As powerful as data level parallelization is, it can be quite inflexible, as not all applications have data that can be vectorized. Multithreading, or running a single piece of software on multiple hardware threads, is much more powerful and versatile.

OpenMP provides an easy interface for using multithreading within C programs. Some examples of OpenMP directives:

- The `parallel` directive indicates that each thread should run a copy of the code within the block. If a for loop is put within the block, _every_ thread will run every iteration of the for loop.

```c
#pragma omp parallel
{
  ...
}
```

**NOTE:** The opening curly brace needs to be on a newline or else there will be a compile-time error!

- The `parallel for` directive will split up iterations of a for loop over various threads. Every thread will run _different_ iterations of the for loop. The following two code snippets are equivalent.

```c
#pragma omp parallel for
for (int i = 0; i < n; i++) {
  ...
}
```

```c
#pragma omp parallel
{
  #pragma omp for
  for (int i =0; i < n; i++) { ... }
}
```

There are two functions you can call that may be useful to you:

- `int omp_get_thread_num()` will return the number of the thread executing the code
- `int omp_get_num_threads()` will return the number of total hardware threads executing the code
For each question below, state and justify whether the program is sometimes incorrect, always incorrect, slower than serial, faster than serial, or none of the above.

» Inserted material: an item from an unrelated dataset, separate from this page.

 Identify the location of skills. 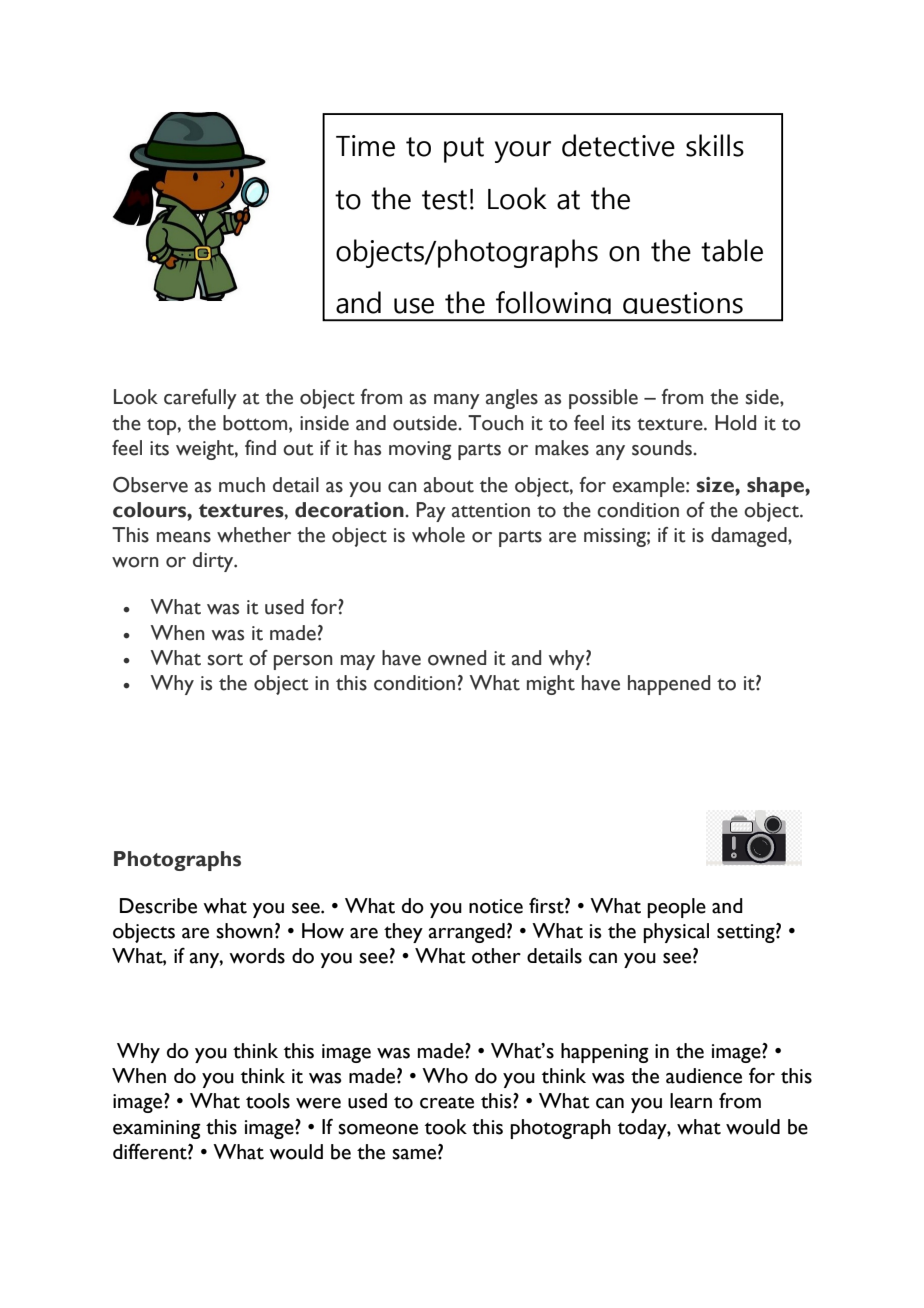
(715, 145).
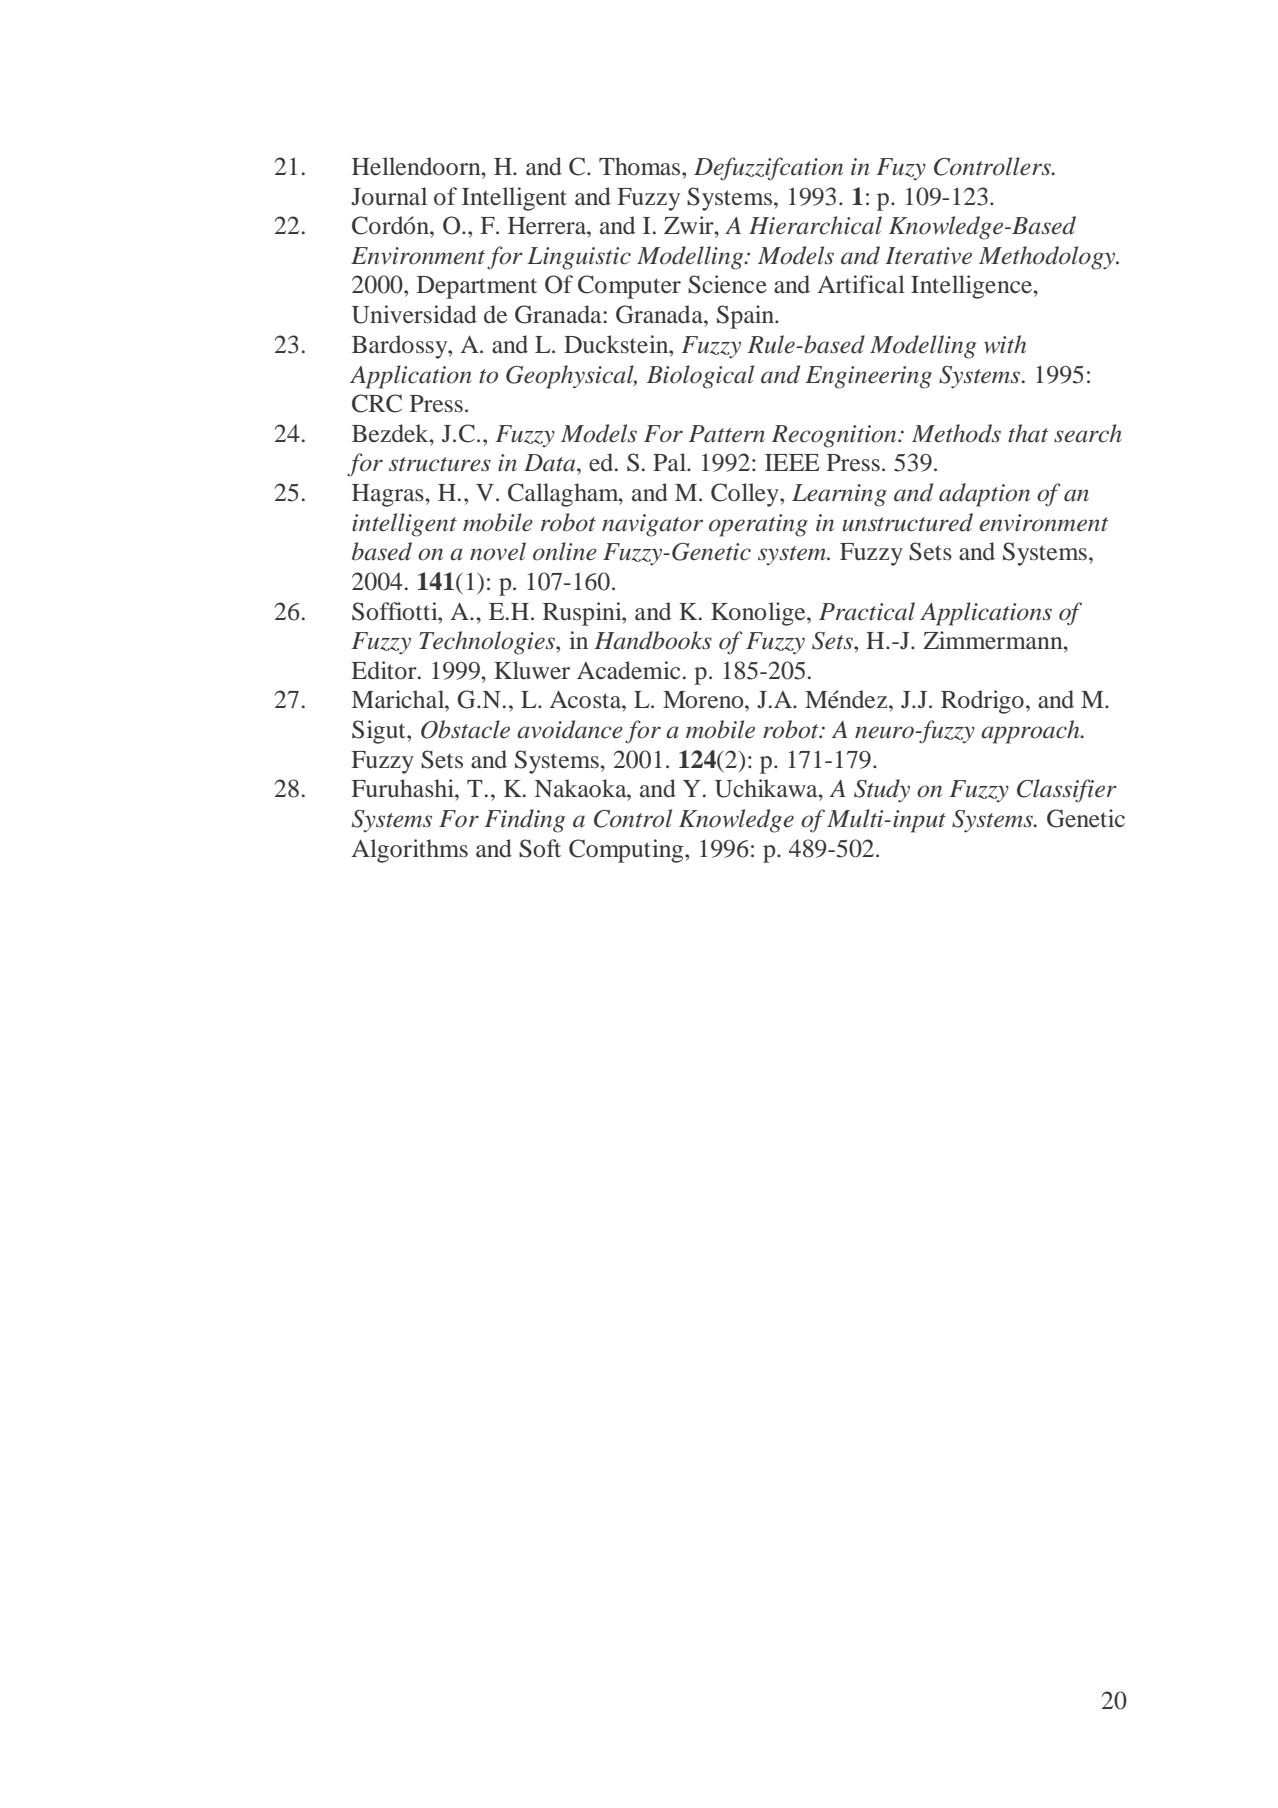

Assume the default number of threads is greater than 1. Assume no thread will complete before another thread starts executing. Assume arr is an int[] of length n.

(a) // Set element i of arr to i
    #pragma omp parallel
    {
        for (int i = 0; i < n; i++)
            arr[i] = i;
    }

    Slower than serial: There is no for directive, so every thread executes this loop in its entirety. n threads running n loops at the same time will actually execute in the same time as 1 thread running 1 loop. Despite the possibility of false sharing, the values should all be correct at the end of the loop. Furthermore, the existence of parallel overhead due to the extra number of threads could slow down the execution time.

(b) // Set arr to be an array of Fibonacci numbers.
    arr[0] = 0;
    arr[1] = 1;
    #pragma omp parallel for
    for (int i = 2; i < n; i++)
        arr[i] = arr[i-1] + arr[i - 2];

    Always incorrect (when n > 4): Loop has data dependencies, so the calculation of all threads but the first one will depend on data from the previous thread. Because we said “assume no thread will complete before another thread starts executing,” this code will always read incorrect values.

(c) // Set all elements in arr to 0;
    int i;
    #pragma omp parallel for
    for (i = 0; i < n; i++)
        arr[i] = 0;

    Faster than serial: The for directive actually automatically makes loop variables (such as the index) private, so this will work properly. The for directive splits up the iterations of the loop into continuous chunks for each thread, so there will be no data dependencies or false sharing.

(d) // Set element i of arr to i;
    int i;
    #pragma omp parallel for
    for (i = 0; i < n; i++)
        *arr = i;
        arr++;
Sometimes incorrect: Because we are not indexing into the array, there is a data race to increment the array pointer. If multiple threads are executed such that they all execute the first line, *arr = i; before the second line, arr++;, they will clobber each other’s outputs by overwriting what the other threads wrote in the same position.

4.2 What potential issue can arise from this code?

```c
// Decrements element i of arr. n is a multiple ofomp_get_num_threads()
#pragma omp parallel
{
    int threadCount = omp_get_num_threads();
    int myThread = omp_get_thread_num();
    for (int i = 0; i < n; i++) {
        if (i % threadCount == myThread) arr[i] -= 1;
    }
}
```

False sharing arises because different threads can modify elements located in the same memory block simultaneously. This is a problem because some threads may have incorrect values in their cache block when they modify the value arr[i], invalidating the cache block.